─── Data extract ───

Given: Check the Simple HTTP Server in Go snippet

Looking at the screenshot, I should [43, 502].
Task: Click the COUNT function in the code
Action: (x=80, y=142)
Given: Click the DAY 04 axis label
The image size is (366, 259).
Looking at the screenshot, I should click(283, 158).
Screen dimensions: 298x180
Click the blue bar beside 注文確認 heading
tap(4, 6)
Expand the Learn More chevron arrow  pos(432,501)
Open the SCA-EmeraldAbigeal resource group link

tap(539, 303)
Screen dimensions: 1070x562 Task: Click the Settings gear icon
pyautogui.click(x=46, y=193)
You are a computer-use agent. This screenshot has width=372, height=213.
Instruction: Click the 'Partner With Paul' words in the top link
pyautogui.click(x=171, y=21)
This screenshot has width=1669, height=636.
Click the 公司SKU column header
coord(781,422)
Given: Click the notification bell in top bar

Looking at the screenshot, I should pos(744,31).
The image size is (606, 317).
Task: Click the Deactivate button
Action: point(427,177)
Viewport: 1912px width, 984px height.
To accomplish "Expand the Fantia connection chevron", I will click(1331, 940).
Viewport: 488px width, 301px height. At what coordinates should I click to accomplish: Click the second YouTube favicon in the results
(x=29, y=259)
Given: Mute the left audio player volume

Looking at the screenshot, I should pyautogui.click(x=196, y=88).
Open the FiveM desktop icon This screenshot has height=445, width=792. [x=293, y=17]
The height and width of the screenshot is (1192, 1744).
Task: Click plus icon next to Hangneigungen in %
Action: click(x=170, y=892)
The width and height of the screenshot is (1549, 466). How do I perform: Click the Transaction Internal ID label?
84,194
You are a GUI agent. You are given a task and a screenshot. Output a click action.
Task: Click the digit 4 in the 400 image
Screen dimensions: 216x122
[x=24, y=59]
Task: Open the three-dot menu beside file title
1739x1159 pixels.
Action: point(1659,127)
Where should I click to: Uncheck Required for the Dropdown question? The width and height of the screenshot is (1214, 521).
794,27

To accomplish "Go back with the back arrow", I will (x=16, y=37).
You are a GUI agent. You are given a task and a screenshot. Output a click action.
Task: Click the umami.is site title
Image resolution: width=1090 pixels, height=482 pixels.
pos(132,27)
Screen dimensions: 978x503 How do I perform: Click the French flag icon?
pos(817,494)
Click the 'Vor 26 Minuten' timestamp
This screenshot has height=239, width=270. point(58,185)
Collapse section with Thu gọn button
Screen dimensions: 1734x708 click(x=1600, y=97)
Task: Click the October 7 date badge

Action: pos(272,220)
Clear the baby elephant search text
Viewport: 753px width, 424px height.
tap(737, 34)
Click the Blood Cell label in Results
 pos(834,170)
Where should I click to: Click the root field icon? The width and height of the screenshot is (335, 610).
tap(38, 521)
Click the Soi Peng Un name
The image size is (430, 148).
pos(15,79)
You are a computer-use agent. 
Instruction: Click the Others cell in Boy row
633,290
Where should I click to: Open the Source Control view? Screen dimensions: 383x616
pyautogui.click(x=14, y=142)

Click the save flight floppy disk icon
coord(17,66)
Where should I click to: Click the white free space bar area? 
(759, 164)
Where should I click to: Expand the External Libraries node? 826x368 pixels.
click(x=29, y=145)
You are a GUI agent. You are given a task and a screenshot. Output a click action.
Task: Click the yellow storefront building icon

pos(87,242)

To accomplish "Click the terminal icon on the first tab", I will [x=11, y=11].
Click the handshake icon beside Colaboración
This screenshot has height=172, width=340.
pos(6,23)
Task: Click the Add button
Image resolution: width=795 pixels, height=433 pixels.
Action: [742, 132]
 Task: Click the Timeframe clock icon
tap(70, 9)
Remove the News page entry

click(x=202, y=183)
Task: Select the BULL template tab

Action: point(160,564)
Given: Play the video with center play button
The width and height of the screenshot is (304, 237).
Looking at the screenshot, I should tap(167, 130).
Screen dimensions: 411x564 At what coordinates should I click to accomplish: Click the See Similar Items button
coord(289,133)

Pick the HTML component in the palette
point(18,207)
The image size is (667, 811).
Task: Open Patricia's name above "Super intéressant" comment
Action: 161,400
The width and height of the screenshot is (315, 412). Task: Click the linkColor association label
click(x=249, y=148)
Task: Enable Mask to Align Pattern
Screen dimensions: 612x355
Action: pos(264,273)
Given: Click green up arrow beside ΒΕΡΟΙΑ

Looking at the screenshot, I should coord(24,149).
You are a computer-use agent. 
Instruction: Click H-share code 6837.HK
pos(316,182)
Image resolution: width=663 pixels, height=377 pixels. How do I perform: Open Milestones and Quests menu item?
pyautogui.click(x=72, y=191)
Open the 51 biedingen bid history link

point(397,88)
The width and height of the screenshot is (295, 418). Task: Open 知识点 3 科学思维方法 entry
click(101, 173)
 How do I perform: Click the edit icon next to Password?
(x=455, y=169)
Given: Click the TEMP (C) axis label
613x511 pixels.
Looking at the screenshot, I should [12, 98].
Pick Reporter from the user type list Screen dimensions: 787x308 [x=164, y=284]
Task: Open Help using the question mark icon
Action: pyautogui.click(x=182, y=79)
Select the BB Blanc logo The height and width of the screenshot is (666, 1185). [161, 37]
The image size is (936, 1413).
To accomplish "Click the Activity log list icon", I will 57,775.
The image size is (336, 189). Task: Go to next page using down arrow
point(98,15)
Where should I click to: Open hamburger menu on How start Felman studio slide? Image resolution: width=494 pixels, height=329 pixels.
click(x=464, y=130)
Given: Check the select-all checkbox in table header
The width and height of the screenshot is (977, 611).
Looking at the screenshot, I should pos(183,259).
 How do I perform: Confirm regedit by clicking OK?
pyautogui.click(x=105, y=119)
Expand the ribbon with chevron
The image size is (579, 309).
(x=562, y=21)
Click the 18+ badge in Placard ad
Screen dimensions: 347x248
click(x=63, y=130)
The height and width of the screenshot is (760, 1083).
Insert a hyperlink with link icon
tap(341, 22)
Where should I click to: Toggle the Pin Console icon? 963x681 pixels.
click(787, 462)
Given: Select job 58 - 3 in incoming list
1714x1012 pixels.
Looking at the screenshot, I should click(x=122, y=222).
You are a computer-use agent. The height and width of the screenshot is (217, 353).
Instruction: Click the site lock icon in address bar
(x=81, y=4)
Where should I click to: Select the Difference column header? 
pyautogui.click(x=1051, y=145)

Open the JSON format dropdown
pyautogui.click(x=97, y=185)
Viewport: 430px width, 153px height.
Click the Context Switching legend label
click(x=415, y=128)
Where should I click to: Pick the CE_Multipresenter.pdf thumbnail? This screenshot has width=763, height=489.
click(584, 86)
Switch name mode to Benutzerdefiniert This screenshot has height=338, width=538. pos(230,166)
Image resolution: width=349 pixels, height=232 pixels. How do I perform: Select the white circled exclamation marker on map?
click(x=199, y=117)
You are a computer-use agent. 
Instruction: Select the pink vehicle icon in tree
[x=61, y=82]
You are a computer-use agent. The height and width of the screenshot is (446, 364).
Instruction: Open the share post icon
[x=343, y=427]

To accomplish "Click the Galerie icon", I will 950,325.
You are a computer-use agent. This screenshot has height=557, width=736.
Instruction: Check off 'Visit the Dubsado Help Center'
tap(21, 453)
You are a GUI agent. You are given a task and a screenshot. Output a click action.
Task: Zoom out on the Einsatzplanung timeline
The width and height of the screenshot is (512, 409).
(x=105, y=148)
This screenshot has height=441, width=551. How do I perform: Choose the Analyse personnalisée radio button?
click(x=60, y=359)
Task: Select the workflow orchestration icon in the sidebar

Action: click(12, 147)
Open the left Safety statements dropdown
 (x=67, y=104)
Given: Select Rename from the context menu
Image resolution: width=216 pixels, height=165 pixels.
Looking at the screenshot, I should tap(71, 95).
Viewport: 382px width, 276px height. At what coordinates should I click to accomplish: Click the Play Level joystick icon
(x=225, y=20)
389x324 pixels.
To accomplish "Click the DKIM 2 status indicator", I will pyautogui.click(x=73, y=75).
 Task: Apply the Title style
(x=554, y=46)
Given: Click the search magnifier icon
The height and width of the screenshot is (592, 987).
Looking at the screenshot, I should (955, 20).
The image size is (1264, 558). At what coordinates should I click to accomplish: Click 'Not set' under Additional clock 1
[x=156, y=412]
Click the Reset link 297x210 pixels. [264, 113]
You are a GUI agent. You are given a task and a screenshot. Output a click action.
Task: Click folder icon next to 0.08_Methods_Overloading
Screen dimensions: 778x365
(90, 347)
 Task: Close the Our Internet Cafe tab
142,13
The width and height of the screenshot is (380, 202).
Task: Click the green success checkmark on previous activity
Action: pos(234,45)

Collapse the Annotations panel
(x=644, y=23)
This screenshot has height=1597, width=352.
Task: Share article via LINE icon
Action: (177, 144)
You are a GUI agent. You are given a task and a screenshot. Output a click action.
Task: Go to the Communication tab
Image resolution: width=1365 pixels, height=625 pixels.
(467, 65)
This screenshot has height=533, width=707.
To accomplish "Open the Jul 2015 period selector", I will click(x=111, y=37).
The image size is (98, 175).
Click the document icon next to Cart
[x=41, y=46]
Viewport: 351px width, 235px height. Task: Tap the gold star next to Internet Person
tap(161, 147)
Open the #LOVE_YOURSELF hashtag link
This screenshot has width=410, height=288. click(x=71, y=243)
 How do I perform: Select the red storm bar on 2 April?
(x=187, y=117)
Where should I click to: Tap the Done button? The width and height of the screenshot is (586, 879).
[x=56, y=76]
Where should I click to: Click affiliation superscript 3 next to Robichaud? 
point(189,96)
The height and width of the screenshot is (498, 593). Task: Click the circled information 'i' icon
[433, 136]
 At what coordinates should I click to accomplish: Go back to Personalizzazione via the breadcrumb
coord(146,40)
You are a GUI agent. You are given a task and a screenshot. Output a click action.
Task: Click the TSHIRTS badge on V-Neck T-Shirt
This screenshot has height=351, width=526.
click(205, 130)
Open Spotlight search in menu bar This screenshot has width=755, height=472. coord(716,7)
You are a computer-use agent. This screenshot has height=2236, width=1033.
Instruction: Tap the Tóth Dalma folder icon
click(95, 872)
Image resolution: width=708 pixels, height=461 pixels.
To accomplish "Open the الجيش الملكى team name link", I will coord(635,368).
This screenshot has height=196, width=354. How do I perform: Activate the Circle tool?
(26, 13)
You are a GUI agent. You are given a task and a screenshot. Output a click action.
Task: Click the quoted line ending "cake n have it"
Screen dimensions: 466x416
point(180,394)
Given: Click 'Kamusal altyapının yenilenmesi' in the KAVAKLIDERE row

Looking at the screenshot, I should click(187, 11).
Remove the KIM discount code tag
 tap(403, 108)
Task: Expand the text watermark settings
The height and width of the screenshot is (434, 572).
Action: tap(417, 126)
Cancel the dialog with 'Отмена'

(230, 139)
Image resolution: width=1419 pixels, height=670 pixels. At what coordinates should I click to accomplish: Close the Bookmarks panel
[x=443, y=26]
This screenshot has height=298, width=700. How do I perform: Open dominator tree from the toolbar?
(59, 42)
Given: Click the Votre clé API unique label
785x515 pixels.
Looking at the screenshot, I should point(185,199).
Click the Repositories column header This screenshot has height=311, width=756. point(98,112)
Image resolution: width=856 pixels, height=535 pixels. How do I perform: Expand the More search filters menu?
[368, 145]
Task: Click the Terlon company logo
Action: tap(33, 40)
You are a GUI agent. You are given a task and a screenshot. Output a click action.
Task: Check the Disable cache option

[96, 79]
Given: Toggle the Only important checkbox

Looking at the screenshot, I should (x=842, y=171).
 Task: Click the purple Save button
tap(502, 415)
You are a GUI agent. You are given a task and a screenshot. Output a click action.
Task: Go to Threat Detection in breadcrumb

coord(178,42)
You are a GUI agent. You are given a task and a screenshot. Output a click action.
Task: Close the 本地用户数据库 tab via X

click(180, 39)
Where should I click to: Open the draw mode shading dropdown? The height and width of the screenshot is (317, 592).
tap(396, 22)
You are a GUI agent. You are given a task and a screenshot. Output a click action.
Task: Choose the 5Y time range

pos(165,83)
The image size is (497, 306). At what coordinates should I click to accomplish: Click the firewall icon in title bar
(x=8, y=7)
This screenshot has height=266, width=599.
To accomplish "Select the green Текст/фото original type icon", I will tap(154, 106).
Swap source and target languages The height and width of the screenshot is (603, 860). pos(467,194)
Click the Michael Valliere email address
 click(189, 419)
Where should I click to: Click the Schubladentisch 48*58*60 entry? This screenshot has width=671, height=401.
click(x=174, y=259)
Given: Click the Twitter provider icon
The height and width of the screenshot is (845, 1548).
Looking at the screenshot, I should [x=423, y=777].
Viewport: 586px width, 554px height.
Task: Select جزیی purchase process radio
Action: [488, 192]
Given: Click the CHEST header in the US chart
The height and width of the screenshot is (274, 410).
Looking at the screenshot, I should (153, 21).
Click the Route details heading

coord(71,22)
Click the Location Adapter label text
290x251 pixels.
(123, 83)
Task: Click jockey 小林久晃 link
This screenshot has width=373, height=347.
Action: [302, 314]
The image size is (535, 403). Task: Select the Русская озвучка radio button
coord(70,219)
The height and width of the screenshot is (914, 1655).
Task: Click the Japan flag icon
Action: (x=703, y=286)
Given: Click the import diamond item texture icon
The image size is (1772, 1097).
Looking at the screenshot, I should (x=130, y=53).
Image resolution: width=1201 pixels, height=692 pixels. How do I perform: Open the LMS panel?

───

* **Exercise details**
Taking the line containing "Task: Close the 本地用户数据库 tab via X" as the first, please return it and every line after it through the end of the entries, exactly and only those.

* **Answer for this exercise**
Task: Close the 本地用户数据库 tab via X

click(180, 39)
Where should I click to: Open the draw mode shading dropdown? The height and width of the screenshot is (317, 592).
tap(396, 22)
You are a GUI agent. You are given a task and a screenshot. Output a click action.
Task: Choose the 5Y time range

pos(165,83)
The image size is (497, 306). At what coordinates should I click to accomplish: Click the firewall icon in title bar
(x=8, y=7)
This screenshot has height=266, width=599.
To accomplish "Select the green Текст/фото original type icon", I will tap(154, 106).
Swap source and target languages The height and width of the screenshot is (603, 860). pos(467,194)
Click the Michael Valliere email address
 click(189, 419)
Where should I click to: Click the Schubladentisch 48*58*60 entry? This screenshot has width=671, height=401.
click(x=174, y=259)
Given: Click the Twitter provider icon
The height and width of the screenshot is (845, 1548).
Looking at the screenshot, I should [x=423, y=777].
Viewport: 586px width, 554px height.
Task: Select جزیی purchase process radio
Action: [488, 192]
Given: Click the CHEST header in the US chart
The height and width of the screenshot is (274, 410).
Looking at the screenshot, I should (153, 21).
Click the Route details heading

coord(71,22)
Click the Location Adapter label text
290x251 pixels.
(123, 83)
Task: Click jockey 小林久晃 link
This screenshot has width=373, height=347.
Action: [302, 314]
The image size is (535, 403). Task: Select the Русская озвучка radio button
coord(70,219)
The height and width of the screenshot is (914, 1655).
Task: Click the Japan flag icon
Action: (x=703, y=286)
Given: Click the import diamond item texture icon
The image size is (1772, 1097).
Looking at the screenshot, I should (x=130, y=53).
Image resolution: width=1201 pixels, height=692 pixels. How do I perform: Open the LMS panel?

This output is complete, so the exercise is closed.